Anil Agarwal and Sunita Narain of India' s Centre for Science and Environment argue that since the atmosphere is a global resource, every citizen of planet Earth should have an equal entitlement to greenhouse gas emissions. The Kyoto Treaty, they argue, gives North America, the European Union, and the former Soviet Bloc countries (the Annex B nations listed in the accord) "atmospheric pollution rights" based on their current emissions, minus the small percentage they have agreed to cut. Annex B countries will have the right to trade or bank these assigned amounts under the free-market emissions trading system that the treaty foresees.

As a fundamental principle of equity, developing countries, Agarwal and Narain believe, should have the same per capita emission rights as the nations of the North. There would be two immediate advantages: this would eliminate the incentive for developing countries to increase their emissions as rapidly as possible, so that when they become signatories to the treaty they will be entitled to maintain higher levels of emissions. Second, developing countries would have emission credits that they could sell to countries of the North or bank for future use. This would put developing countries on the same footing as Russia and other eastern European countries, which will have excess emissions credits to trade because their economies have contracted and their greenhouse gas emissions have declined since 1990, the baseline year under the Kyoto Protocol.

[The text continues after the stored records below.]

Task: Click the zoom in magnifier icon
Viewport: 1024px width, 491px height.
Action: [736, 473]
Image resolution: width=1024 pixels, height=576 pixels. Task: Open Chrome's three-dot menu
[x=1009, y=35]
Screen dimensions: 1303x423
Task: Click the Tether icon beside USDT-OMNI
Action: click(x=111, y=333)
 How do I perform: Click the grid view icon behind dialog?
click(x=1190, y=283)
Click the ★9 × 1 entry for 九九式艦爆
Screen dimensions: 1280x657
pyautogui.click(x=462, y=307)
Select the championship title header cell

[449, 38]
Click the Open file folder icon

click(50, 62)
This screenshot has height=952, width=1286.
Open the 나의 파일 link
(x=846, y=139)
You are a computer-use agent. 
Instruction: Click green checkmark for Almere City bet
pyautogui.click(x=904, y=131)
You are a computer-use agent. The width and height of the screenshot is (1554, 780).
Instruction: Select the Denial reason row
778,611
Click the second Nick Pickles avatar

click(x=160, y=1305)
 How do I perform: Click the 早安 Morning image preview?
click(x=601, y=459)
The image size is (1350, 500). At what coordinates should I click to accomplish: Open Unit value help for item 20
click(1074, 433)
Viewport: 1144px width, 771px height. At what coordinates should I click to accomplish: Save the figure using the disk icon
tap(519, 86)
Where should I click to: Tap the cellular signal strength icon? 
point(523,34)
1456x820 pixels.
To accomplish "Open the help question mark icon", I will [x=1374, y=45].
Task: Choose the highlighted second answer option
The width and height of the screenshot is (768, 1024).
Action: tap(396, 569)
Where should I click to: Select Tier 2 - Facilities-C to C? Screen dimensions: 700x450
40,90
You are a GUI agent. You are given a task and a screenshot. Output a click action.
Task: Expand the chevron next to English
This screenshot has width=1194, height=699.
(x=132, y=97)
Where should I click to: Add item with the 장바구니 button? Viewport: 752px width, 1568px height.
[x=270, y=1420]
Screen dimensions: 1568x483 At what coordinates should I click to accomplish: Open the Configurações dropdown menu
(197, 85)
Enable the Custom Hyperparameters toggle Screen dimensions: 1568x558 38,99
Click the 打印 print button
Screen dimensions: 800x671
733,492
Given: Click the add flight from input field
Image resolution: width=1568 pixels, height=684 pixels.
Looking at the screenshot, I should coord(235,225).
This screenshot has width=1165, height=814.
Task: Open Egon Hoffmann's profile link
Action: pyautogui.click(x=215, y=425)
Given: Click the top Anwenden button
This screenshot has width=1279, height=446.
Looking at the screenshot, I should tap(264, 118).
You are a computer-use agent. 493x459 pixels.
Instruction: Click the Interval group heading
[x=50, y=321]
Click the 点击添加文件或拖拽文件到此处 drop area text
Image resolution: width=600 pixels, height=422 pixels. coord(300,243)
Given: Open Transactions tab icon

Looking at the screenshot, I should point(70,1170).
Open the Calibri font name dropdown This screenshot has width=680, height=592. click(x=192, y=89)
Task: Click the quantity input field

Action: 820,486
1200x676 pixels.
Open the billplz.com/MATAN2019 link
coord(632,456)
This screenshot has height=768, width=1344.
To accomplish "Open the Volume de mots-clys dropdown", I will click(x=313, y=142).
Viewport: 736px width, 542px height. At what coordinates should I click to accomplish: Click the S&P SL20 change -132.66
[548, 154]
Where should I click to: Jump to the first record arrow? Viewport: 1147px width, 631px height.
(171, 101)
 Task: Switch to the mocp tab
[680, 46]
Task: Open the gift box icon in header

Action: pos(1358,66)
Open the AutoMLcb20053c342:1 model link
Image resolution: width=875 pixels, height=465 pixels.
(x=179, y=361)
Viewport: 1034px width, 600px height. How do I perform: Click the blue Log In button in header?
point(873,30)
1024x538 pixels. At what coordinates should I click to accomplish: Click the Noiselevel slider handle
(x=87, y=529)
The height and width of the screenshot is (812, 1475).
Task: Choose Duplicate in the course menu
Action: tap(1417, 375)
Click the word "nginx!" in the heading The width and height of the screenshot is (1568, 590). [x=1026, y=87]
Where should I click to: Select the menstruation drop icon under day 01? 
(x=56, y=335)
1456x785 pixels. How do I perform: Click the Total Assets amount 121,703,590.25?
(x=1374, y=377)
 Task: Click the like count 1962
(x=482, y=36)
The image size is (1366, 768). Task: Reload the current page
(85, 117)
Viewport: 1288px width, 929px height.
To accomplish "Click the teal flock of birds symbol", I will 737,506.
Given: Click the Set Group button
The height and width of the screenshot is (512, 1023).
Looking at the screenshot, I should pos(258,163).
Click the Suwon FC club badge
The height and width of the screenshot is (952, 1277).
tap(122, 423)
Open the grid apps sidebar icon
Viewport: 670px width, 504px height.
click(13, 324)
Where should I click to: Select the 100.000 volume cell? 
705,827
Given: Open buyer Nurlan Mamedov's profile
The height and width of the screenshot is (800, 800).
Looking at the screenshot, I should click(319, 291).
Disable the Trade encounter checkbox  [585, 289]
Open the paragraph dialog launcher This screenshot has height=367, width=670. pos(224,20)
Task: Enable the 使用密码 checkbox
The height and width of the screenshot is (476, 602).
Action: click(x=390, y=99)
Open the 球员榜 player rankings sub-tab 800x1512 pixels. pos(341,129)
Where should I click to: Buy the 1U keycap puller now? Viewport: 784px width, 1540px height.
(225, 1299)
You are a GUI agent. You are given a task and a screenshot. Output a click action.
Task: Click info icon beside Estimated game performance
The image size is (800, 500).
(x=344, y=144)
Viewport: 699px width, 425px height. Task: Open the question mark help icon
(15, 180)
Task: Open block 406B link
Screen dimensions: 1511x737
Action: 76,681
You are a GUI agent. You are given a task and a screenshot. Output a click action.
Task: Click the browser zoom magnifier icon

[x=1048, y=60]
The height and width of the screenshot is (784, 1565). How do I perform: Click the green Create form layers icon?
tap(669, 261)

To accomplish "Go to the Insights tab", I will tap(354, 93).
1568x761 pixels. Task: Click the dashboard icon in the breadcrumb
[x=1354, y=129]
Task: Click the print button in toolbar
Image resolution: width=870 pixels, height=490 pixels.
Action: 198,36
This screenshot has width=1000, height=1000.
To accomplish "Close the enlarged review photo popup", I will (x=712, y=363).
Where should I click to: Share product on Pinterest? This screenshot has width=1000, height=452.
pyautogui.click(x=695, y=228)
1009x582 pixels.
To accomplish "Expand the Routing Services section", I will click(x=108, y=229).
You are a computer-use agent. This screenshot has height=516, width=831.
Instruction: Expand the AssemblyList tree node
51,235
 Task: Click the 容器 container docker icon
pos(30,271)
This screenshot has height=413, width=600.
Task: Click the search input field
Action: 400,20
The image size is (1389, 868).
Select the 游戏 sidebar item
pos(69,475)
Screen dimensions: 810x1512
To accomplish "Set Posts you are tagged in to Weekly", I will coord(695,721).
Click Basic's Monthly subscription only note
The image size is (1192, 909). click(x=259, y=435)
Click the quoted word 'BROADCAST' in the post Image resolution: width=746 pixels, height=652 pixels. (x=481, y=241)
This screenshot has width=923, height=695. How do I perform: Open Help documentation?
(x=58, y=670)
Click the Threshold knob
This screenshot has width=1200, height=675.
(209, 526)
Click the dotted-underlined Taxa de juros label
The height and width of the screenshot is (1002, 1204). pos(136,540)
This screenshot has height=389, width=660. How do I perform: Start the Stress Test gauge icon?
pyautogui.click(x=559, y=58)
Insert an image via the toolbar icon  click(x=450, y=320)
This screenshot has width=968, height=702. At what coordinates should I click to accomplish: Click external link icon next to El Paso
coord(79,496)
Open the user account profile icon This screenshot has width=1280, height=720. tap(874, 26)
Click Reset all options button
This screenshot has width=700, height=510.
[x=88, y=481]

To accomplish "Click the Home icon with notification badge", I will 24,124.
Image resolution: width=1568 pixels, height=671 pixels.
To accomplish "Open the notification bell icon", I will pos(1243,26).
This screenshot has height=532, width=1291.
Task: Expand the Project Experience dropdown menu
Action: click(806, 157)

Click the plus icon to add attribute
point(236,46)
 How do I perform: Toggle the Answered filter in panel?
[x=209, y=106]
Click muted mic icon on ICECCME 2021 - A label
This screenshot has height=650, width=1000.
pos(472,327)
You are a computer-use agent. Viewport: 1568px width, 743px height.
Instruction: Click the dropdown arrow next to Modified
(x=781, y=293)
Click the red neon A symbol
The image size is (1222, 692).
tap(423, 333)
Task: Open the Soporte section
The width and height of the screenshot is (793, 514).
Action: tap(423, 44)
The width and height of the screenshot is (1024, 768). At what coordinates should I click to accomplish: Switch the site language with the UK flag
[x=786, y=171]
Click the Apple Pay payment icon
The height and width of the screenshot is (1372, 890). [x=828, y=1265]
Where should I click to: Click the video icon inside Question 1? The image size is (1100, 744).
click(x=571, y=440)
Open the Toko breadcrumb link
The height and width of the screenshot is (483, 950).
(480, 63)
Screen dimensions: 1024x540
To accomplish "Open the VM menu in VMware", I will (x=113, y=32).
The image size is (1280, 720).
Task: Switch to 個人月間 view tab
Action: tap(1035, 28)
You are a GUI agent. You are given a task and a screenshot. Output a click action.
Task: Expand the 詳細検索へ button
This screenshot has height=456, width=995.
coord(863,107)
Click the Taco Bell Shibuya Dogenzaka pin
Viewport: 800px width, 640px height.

If developing nations had emission credits they could sell, it would also generate a new source of revenue, which they could invest in sustainable energy technologies. "In this way, developing countries would enter into the most meaningful form of participation [in the Kyoto Protocol] to use the oft-repeated U.S. phrase," Agarwal and Narain point out. "In fact, the emissions trading price should be pegged more to a cost that would encourage developing countries, which have more solar energy, to move away from fossil fuels.... Such trading would truly help to prevent climate change instead of the 'creative carbon accounting' that is currently envisaged 'to help industrialized countries to meet their reduction targets.' "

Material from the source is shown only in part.